By Carl Schramm, Chairman of the Board, Lumeon
As an investor in Amadeus, the British venture fund that made the first investment in Lumeon, I have long been intrigued by the company’s results managing variance in resource use and clinical outcomes. Now I am delighted to be joining the company as chairman of the board of directors.
While hundreds of companies have developed software solutions that promise to cut the cost of care in both outpatient and inpatient settings, Lumeon actually saves money for the provider while also improving the patient experience. Their care pathway management platform both makes it easier for patients to manage their care and supports providers to efficiently coordinate resources along the patient journey in a way that is aligned with improved clinical and financial outcomes.
Market-like forces are changing the care delivery equation
The principal reason that the U.S. healthcare system ranks poorly for outcomes and costs among developed nations is that it is managed on outdated organizational and reimbursement principles. These principles were instituted in 1965 when the federal government began paying for the care of low income and elderly patients, populations that now consume well over half of all healthcare resources in the U.S.

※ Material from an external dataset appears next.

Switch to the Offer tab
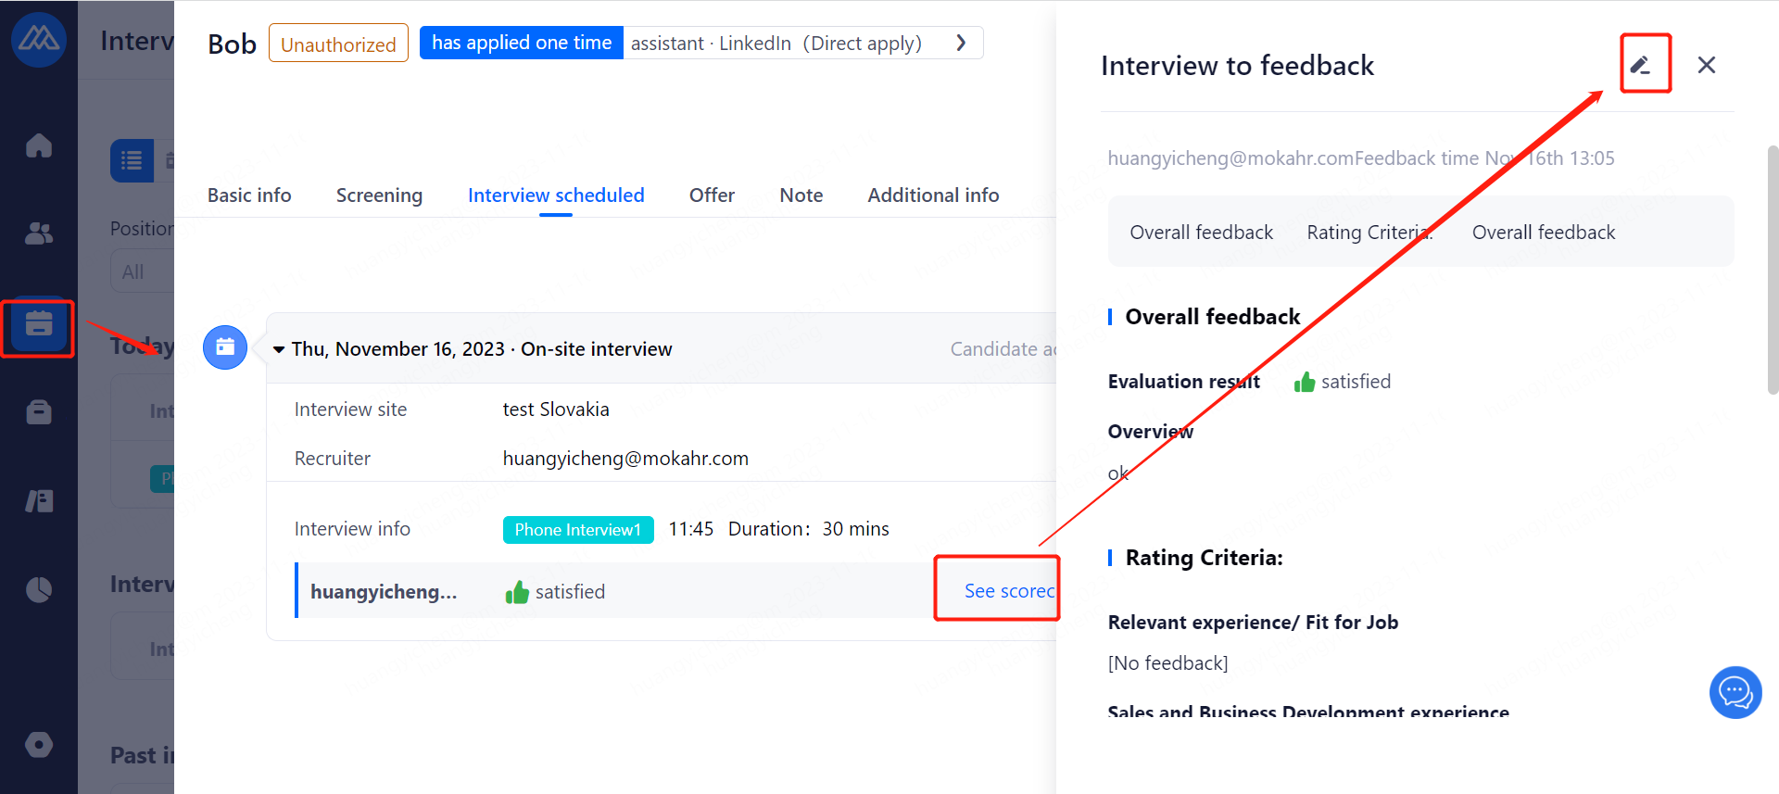[712, 195]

Patient-physician interactions and hospital stays are managed in fundamentally the same way as they were six decades ago. Hospitals, doctors, and drug companies have enormous political clout and — contrary to their rhetoric that seems to endorse reform — are largely content with the way things are presently structured.
Most American voters see through false promises of politicians promising better care for lower costs. They are also fearful of change; they want to remain with their doctors and suspect that government involvement in healthcare will mean intrusion and forced changes in their individual care.
Fortunately, recent shifts in federal reimbursement regulations and private insurance company payment methodologies are introducing market-like forces into the care delivery equation. Providers, hospitals, and doctors are now more often being reimbursed using performance-based payments – aligned with value and quality. Public policy is beginning to favor transparent pricing, which will cause individuals, government payment agencies, private insurance companies, and employers who share in the cost of insurance premiums to apply pressure on hospitals and doctors to deliver more and better care for less.
Information technology will be the next revolution in healthcare
The world has enjoyed huge benefits from U.S.-funded research and technological advances in medicine. For example, the surgical revolutions made possible by anesthesia and rapid advances in materials science, especially after WWII. The extraordinary biologics revolution that started with sulfa drugs and penicillin and has morphed into genetic editing and individualized DNA therapies. The diagnostics revolution that emerged from blood testing and is today evidenced in PET scanning and genetic coding. And, of course, the device revolution that allows people in their eighties to play tennis and ski once equipped with artificial joints.
Now, we have moved into a moment in which computers use machine learning and artificial intelligence to leverage data to make the practice of medicine better, more effective, and less expensive. Lumeon is at the epicenter of this revolution, helping to define it and make it happen.
Lumeon is extremely well-positioned to penetrate the U.S. market
In fact, it’s almost as if Lumeon anticipated this moment in U.S. healthcare. Its software allows hospitals to reduce variance in costs and clinical outcomes — exactly what hospitals and doctors need to manage the financial and clinical risks for which they are increasingly being held accountable. Its operational expertise deploying and scaling care pathways at enterprise level supports health systems as they mature to deliver these new models of care.
As chairman, my job is to support Lumeon’s management, especially CEO Robbie Hughes as he steers this young company to benefit the largest number of potential customers in the U.K., U.S., and other markets. I know the U.S. healthcare system intimately. I have built and scaled several companies in this space. With variety and depth of experience across healthcare finance, regulation, and insurance I have a solid vantage point from which to guide Lumeon in achieving its great potential.
I believe in the Lumeon team, the product and the team’s ability to deliver. I see the success the company has experienced working with U.K. providers and insurers as an important experience that has readied the company to enter the U.S. market. Lumeon has a very special vision: it exists to make hospital decision-making better in ways that benefit the patient and the payers. I’m very excited to help the company realize this vision in the U.S., where its products can make an enormous difference to providers as well as significantly improve patient care.